Przekrzywiłem główkę. Nic z tego nie rozumiałem!
– Coś się stało? Pokłócili się w czasie gry w karty? – Nic innego nie przychodziło mi do głowy. Co takiego mogło się stać, że musieliśmy ich dzisiaj unikać?
– Ja się z nimi pokłóciłam... – mruknęła mama. Zatrzymałem się w pół kroku i spojrzałem na nią zdezorientowany. Co jak co, ale takiej odpowiedzi to się w ogóle nie spodziewałem. – Ale pewnie niedługo się pogodzimy – dodała.
Nie poruszyłem się. Liczyłem, że jeśli będę tak tu stać, to mama powie mi coś więcej.
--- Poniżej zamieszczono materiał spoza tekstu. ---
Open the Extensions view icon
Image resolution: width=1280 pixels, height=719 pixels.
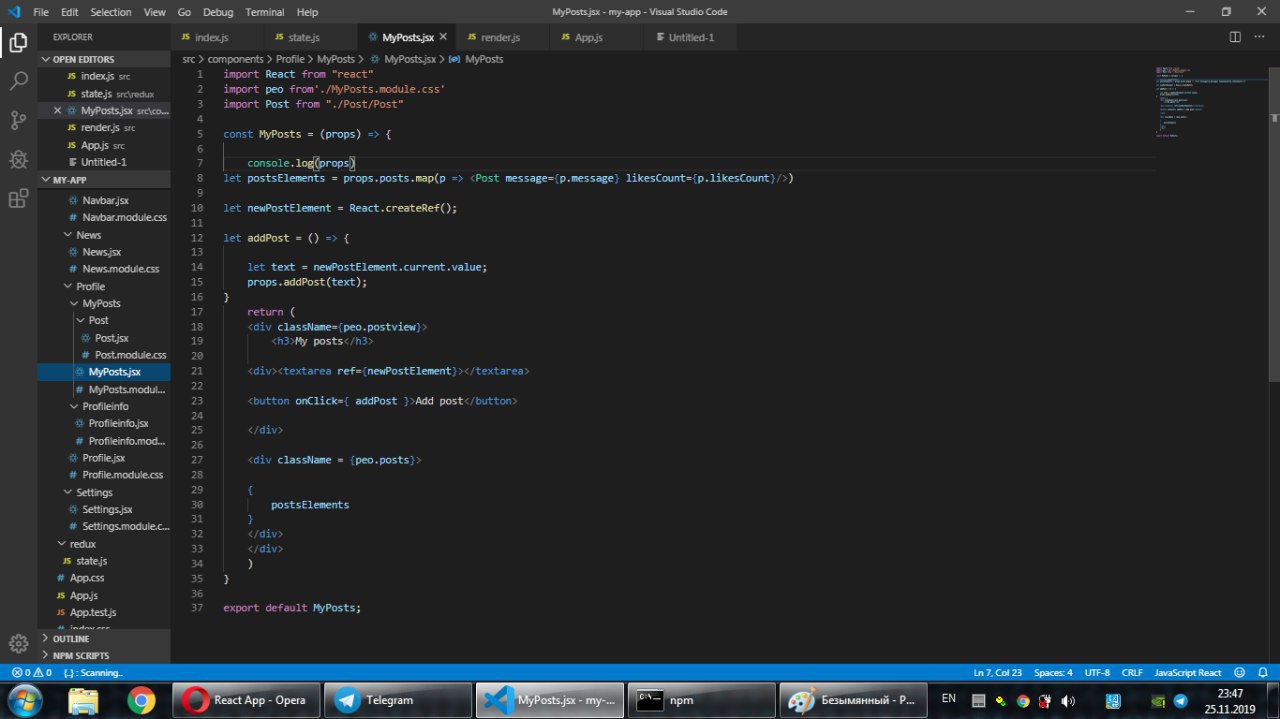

Jednak ona zamiast tego zapytała:
– Chcesz się uczyć tutaj...?
– Nie... Nie wiem – mruknąłem po chwili milczenia, kiedy to próbowałem zebrać myśli. – Stało się coś? Mamo, możesz mi powiedzieć! Jestem już dużym wilkiem! – zapewniłem.
Martwiła mnie ta sytuacja. Mama często kłóciła się z Tingiem, ale nie na tyle, żeby się unikać. A przynajmniej nigdy nie zwróciłem na to zbytniej uwagi...
– Kochanie, każdy ma swoje troski. Z tymi muszę poradzić sobie sama – odparła łagodnym tonem i wyciągnęła łapkę, żeby mnie pogłaskać po głowie. Przysunąłem się bliżej. – Ja też jestem duża.
– Niewiele wyższa ode mnie – mruknąłem niezadowolony. Chciałem pomóc. Dlaczego mama mi na to nie pozwalała?
Wilczyca opuściła się na łapkach i pochyliła głowę, żebyśmy naprawdę byli tego samego wzrostu. Na jej pyszczku widniał delikatny uśmiech, na którego widok też się uśmiechnąłem.
– Niewiele.
Podszedłem bliżej niej i objąłem łapką jej szyję, przytulając mocno. Liczyłem, że chociaż w ten sposób okaże jej, że nie była sama... Że miała przecież mnie. Samica oddała uścisk, a ja wciągnąłem w nozdrza jej woń. Pachniała domem i bezpieczeństwem. Lubiłem ten zapach.
– Kiedy ty się zrobiłeś taki duży, co? – zapytała.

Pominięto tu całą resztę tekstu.